Can we take the technology angle out of the picture and ask an analogous question? I am suspected of a crime. The police have a search warrant. I have a locked safe in the basement. The police wonder if there might be evidence in it. Can they compel me to give them the combination? Or is that a violation of 5A?
Damn…thats a fair question. Bricker would be able to answer this more definitively, but I could make the argument that being compelled to give up the combination is 5th amendment violation. You are being forced by government actors to incriminate yourself, or to provide the pathway to incriminate yourself. I gotta think a court would not look too kindly on that, even if the search warrant specifies the contents of the safe. Furthermore, if you were being held in custody, they are more or less forcing you to give up your right to remain silent.

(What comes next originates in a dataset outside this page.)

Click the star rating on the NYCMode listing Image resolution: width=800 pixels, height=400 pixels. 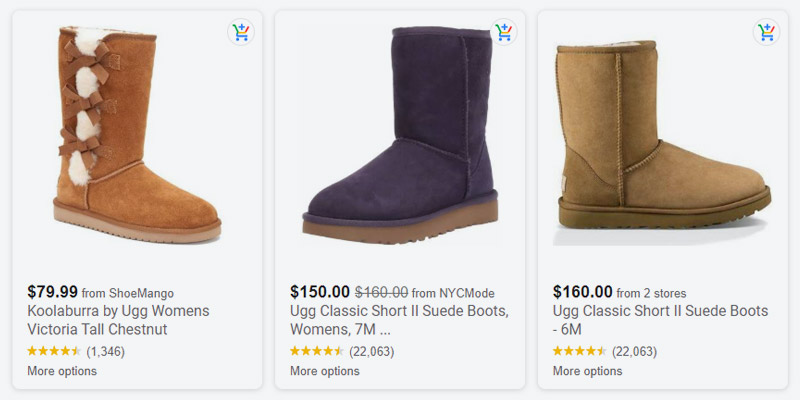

From the other side, I could see an argument that giving up the combination itself is not inherently incriminating. (EDIT: There was a case where a police officer asked for the suspect’s name on a traffic stop and a 5th Amendment argument was brought up in court. I believe the court ruled that a name by itself isn’t incriminating in most circumstances. I could see the state trying that line of reasoning with a safe combination. I don’t know how well that argument would fly here, especially if the search warrant specifies the safe’s contents.)
Again, smarter and more experienced attorneys than I should be to explain it better.
I would love to hear input on the likely outcome of forgetting the pass phrase (or safe combination). There are encrypted files on my computer that I rarely access (which don’t contain anything illegal FTR) which it may take me a couple tries to get the pass phrase right. It is hardly an impossibility that someone might forget, and the court can’t prove that you didn’t forget. So what can they do in this case?
I think the takeaway from Boucher is that the government can compel you to open the safe, but cannot use against you the fact that you knew how to open the safe.
If they don’t believe you, you’re going to have a looooong time, and a strong motivation, to try and remember it. If you really forgot it: sucks to be you.
There’s very few encryption programs out there that can’t be cracked with the proper know-how and motivation. Most major police departments have a computer crimes department that specializes in this sort of thing. Smaller police departments can send the hard-drive to their state police to crack and there is always the FBI. I don’t think it much matters if you remember the password or not. They’ll get in.
If one uses a solid encryption program, like PGP, with appropriately long and stronger passwords, there is no known method of electronically breaking the encryption.
Naturally, it remains vulnerable to rubber-hose cryptanalysis.
Are those programs in common use (or available) to laypeople? I honestly was under the impression (based on a conversation with an admittedly extremely boastful Delaware State Police official) that 99% of the encryption he ran across could be cracked without much difficulty.
Yes, there are plenty of great encryption tools available which are generally believed by security experts to be uncrackable even with the best tools, hardware and expertise money can buy. Bricker already mentioned GPG. TrueCrypt is another highly-regarded tool. The full-disk encryption facility of Linux also falls into this category.
Usually, the weak point is the password. You can use the world’s best encryption algorithms, but if your password is just 7 characters long, or can be found in a dictionary, then it’s only a matter of time to crack it.
And of course, as has already been mentioned, there are other options such as keyboard loggers, and there is “rubber hose cryptanalysis” and its slightly more civilized brother: jailing the suspect until he volunteers the password. But yes, when it comes to the strength of the encryption algorithm itself, ordinary consumers have access to tech which rivals anything available to the military.
These things are not mutually exclusive. Computer security is a “weakest link in the chain” deal. There is lots of freely available encryption software (e.g., truecrypt or any of the other software listed here), but that doesn’t mean it’ll be used properly.